Cette « Note de lecture » vous invite à vous procurer l’ouvrage, à le lire, afin de pouvoir voter pour le livre de votre choix, parmi les « bons livres » proposés par la Conférence.
Régine et Guy Ringwald, La Bataille d’Osorno
Éditions Temps Présent/ Golias – octobre 2020 – 290 p. – 19 €
La Bataille d’Osorno renvoie au combat mené par des laïcs dans la ville d’Osorno, au sud du Chili, en 2015. Ils refusaient la nomination de Mgr Juan Barros dans leur diocèse, au point de troubler la cérémonie d’installation et d’occuper la cathédrale.

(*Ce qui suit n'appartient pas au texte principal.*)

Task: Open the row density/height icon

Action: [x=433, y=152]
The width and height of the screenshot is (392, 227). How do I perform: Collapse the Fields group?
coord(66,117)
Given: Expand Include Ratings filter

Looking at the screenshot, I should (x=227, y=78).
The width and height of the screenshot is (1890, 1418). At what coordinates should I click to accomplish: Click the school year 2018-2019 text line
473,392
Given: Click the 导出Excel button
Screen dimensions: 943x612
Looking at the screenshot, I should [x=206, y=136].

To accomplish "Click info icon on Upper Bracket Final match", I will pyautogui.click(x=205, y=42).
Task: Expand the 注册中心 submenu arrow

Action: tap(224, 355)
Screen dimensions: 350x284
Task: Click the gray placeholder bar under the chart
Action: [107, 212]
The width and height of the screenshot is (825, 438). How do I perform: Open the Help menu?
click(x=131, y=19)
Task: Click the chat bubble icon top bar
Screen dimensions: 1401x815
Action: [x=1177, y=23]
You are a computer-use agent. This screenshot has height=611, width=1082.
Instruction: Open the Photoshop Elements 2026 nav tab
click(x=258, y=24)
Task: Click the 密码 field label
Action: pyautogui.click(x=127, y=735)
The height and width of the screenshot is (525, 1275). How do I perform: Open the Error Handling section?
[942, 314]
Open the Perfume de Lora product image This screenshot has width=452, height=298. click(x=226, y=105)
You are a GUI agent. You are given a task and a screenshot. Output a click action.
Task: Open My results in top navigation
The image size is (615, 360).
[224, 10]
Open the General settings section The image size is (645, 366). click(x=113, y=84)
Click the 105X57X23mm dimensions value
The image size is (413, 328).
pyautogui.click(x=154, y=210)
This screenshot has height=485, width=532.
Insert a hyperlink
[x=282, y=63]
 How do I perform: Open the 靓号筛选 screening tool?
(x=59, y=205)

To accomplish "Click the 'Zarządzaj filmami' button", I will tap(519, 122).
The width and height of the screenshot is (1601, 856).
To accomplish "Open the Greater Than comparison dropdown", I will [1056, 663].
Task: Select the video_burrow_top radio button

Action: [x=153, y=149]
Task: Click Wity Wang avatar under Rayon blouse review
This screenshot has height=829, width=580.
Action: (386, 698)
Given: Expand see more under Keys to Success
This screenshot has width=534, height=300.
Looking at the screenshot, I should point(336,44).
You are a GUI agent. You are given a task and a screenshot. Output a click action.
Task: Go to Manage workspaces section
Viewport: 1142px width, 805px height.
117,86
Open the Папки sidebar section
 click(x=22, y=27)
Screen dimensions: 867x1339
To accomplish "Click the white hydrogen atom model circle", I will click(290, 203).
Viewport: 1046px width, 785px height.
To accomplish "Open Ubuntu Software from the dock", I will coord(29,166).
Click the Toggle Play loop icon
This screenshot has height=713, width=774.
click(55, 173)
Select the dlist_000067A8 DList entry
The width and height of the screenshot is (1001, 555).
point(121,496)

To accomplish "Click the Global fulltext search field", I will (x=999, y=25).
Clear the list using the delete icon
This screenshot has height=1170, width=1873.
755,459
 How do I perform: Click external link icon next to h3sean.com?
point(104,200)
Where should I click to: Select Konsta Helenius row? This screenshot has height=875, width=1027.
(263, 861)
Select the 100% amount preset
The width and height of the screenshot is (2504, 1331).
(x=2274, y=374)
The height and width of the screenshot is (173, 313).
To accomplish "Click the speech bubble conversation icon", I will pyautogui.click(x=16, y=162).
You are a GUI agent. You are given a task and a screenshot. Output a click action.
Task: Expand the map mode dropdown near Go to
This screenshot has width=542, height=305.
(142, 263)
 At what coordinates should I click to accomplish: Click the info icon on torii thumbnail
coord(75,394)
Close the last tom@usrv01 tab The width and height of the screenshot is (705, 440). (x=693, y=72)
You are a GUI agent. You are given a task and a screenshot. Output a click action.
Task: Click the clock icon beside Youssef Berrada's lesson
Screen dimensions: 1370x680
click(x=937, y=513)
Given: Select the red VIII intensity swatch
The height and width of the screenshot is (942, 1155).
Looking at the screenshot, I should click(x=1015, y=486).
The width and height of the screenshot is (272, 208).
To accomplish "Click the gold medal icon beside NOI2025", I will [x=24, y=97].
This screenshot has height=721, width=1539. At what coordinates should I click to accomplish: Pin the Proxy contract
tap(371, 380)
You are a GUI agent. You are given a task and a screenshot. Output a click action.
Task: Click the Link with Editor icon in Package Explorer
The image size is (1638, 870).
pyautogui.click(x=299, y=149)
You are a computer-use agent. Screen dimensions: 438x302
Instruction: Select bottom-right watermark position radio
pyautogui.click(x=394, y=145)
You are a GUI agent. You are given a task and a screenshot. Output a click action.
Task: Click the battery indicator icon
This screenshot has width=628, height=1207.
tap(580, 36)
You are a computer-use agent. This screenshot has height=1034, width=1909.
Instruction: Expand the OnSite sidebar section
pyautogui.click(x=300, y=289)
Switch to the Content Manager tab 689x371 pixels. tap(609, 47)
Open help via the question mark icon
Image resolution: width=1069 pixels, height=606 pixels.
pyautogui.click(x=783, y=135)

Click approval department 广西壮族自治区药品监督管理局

Comment était-on arrivé à cette situation explosive ? Il faut revenir en arrière, au temps de la dictature de Pinochet, à l’époque où Fernando Karadima était le curé charismatique de la paroisse d’un quartier huppé de Santiago, El Bosque, fréquentée par des étudiants et des séminaristes. Ce curé s’était livré, pendant de nombreuses années, à des abus de pouvoir et des abus sexuels. Juan Barros avait été témoin de ces agissements et les avait couverts. Dans les années 2004-2006, plusieurs plaintes sont déposées contre Karadima à l’archevêché. En 2010, au cours d’une émission télévisée, trois victimes, Juan Carlos Cruz, Jose Andres Murillo et James Hamilton, dénoncent publiquement les agressions dont ils ont été victimes dans leur jeunesse. C’est le début d’un processus qui verra la chute de Karadima, malgré les protections dont il bénéficiait au sein de la hiérarchie.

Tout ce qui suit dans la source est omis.